> **Required tasks**:
**A.** Answer these about the text on MPI performance analysis, one line each: (i) Which two configure switches for OMPI does its table of contents mention? (ii) In the serial program example, which function should be optimized? (iii) According to the text, why can a parallel program generate much more performance data than a serial program?
**B.** Write the next part of the text on MPI performance analysis, picking up after its final sentence.

> **Excerpted text**:
---*---

|
Table of contents:
- What is special about MPI performance analysis?
- What are "profiling" and "tracing"?
- How do I sort out busy wait time from idle wait, user time from system
time, and so on?
- What is PMPI?
- Should I use those switches --enable-mpi-profile and --enable-trace when
I configure OMPI?
- What support does OMPI have for performance analysis?
- How do I view VampirTrace output?
- Are there MPI performance analysis tools for OMPI that I can download for free?
- Any other kinds of tools I should know about?
| 1. What is special about MPI performance analysis? |
The synchronization among the MPI processes can be a key performance
concern. For example, if a serial program spends a lot of time in function
foo(), you should optimize foo(). In contrast, if an MPI process spends a lot of time
in MPI_Recv(), not only is the optimization target probably not MPI_Recv(),
but you should in fact probably be looking at some other process altogether.
You should ask, "What is happening on other processes when this process has
the long wait?"
Another issue is that a parallel program (in the case of MPI, a multi-process program)
can generate much more performance data than a serial program due to the greater
number of execution threads. Managing that data volume can be a challenge.

---*---

> **Supplied data**:
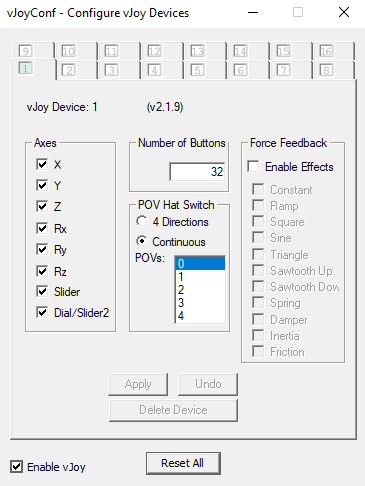Viewport: 365px width, 486px height.
Task: Click the Number of Buttons field
Action: tap(197, 172)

---*---

> **Answers for the tasks**:
**A.**
(i) --enable-mpi-profile and --enable-trace
(ii) foo()
(iii) Because of the greater number of execution threads.

**B.**
| 2. What are "profiling" and "tracing"? |
These terms are sometimes used to refer to two different kinds of
performance analysis.
In profiling, one aggregates statistics at run time -- e.g., total
amount of time spent in MPI, total number of messages or bytes sent, etc.
Data volumes are small.
In tracing, an event history is collected. It is common to display such event
history on a timeline display. Tracing data can provide much interesting detail,
but data volumes are large.
| 3. How do I sort out busy wait time from idle wait, user time from system
time, and so on? |
Don't.
MPI synchronization delays, which are key performance inhibitors you
will probably want to study, can show up as user or system time, all
depending on the MPI implementation, the type of wait, what run-time
settings you have chosen, etc. In many cases, it makes most sense for
you just to distinguish between time spent inside MPI from time spent
outside MPI. Elapsed wallclock time will probably be your key metric.
Exactly how the MPI implementation spends time waiting is less important.
PMPI refers to the MPI standard profiling interface.
Each standard MPI function can be called with an MPI_ or PMPI_ prefix.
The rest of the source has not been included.